With President Obama, we have the first African-American head of state, having inherited an almost unprecedented list of major problems. In heading off a second Great Depression and forcing Chrysler and General Motors into quick bankruptcy, the methods used have ignited a political kickback along with a 10 percent jobless rate. Obama promised to address the health care dilemmas facing many Americans. With Congressional leaders like Speaker Nancy Pelosi and Senate Majority Leader Harry Reid driving the outcome, health care could play a similar role as the 1994 backlash to the Clinton administration’s efforts to do the same. It helped ignite the tidal wave that brought Republicans into control in Congress.
The tribal Tea Party movement has sprung up in a number of locations across the state and while loosely organized and without a charismatic leader as of yet, it has thrown a wild card into the mix. Sodrel, along with former Republican congressman John Hostettler who is attempting to challenge U.S. Sen. Evan Bayh, have been courting the Tea Party movement.
Hostettler, who served six terms until U.S. Rep. Brad Ellsworth soundly defeated him in 2006, fits the Tea Party profile. He actually supported the Constitutional presidential candidate Chuck Baldwin in 2008 over U.S. Sen. John McCain. “We can’t afford to have Harry Reid and Evan Bayh in Congress for the next six years,” Hostettler said in his campaign YouTube kickoff in early December. State Sen. Marlin Stutzman, Winchester financier Don Banks Jr., and Tea Party activist Richard Behney are also seeking to challenge Bayh.
Bayh has a $13 million war chest and many observers believe he will be re-elected, but that was conventional wisdom when another young Republican – Dan Quayle – upset his father in the 1980 race Evan Bayh managed.

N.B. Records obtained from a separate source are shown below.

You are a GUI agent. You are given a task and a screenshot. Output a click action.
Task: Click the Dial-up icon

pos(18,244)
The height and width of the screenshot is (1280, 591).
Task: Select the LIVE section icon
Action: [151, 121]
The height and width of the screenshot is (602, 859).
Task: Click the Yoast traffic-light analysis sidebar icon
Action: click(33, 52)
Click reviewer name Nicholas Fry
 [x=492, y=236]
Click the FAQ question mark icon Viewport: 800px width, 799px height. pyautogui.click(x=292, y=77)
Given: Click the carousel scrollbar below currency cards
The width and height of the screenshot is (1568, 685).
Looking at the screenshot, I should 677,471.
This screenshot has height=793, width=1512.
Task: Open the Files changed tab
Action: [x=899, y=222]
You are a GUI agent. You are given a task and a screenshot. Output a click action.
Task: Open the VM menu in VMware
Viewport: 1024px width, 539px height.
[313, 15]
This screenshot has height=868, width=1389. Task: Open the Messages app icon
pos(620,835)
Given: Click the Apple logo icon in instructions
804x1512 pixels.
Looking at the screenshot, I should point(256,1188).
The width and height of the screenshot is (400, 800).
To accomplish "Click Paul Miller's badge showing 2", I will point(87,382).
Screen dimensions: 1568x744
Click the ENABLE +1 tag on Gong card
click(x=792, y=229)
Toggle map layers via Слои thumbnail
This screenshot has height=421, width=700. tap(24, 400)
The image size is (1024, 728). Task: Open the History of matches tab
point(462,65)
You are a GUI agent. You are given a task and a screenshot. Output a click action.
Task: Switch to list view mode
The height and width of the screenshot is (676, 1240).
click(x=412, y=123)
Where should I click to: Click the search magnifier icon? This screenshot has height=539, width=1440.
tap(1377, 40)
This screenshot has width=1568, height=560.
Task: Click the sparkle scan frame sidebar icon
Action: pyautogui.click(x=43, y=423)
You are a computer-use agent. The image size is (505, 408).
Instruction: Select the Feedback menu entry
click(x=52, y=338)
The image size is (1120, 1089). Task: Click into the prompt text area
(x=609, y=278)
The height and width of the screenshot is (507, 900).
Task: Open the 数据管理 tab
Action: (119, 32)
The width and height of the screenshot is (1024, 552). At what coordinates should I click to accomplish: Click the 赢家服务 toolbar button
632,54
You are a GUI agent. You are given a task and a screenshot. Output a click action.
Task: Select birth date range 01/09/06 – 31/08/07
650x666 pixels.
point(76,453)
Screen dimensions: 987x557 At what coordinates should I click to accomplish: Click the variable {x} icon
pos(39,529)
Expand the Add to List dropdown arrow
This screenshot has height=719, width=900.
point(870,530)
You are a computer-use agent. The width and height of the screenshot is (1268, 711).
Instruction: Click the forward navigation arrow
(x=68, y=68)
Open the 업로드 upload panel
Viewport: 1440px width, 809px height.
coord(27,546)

Sodrel’s re-entry has almost a Hatfield vs. McCoy feel to it. He and Rep. Hill despise each other after butting heads four times since 2002. Hill holds a 3-1 edge in victories, losing only in 2004. Sodrel senses that Hill’s vote on health care and Cap-and-Trade legislation leaves the Democrat vulnerable. And he’s not the only one who feels that way. Todd Young, a Bloomington attorney and deputy Orange County prosecutor, has been campaigning through most of 2009. He’s raised around a quarter million dollars so far. He also has the endorsements of Lt. Gov. Becky Skillman, Treasurer Richard Mourdock, Secretary of State Todd Rokita, Auditor Tim Berry and Attorney General Greg Zoeller. So there could be quite a lively Republican primary before anyone confronts Hill.
In the 5th Congressional District, four Republicans – State Rep. Mike Murphy, former legislator Luke Messer, Brose McVey and Dr. John McGoff – are challenging U.S. Rep. Dan Burton in May’s primary. McGoff came within seven percent of upsetting Burton in 2008 and might have come closer if Independents and some Democrats hadn’t been drawn to the Obama-Hillary Clinton presidential primary. Many believe Burton survives with four challengers and at this point, it doesn’t look like that field will winnow.
McGoff is one of three challengers with a medical background, which sets the stage for the health reforms playing a major role. In the 8th CD, Dr. Larry Buschon, an Evansville cardiologist, is challenging Ellsworth. And in northeastern Indiana, Dr. Tom Hayhurst, a Democratic former Fort Wayne councilman, will run a second race against U.S. Rep. Mark Souder, who defeated him handily in 2006. Souder has been a vociferous foe to the Obama health care reforms.
Finally, State Rep. Jackie Walorski, Jimtown, is challenging Democratic U.S. Rep. Joe Donnelly in the 2nd CD. This is Indiana’s most competitive district, changing hands in 2006 when Donnelly defeated Rep. Chris Chocola, who now heads the Club for Growth and will play a role in Republican attempts to retake the House. Walorski describes herself as a “Glenn Beck” Republican while Donnelly sits as a classic fiscally conservative Blue Dog.
It’s much too early to forecast whether the challengers will have much traction. If Burton and Sodrel lose their primaries, it will stoke speculation of an anti-incumbency trend.
Democrats traditionally lose an average of 24 seats in a president’s first mid-term. Health reforms have the potential of driving those numbers up. But it all really may come down to how the economy is doing.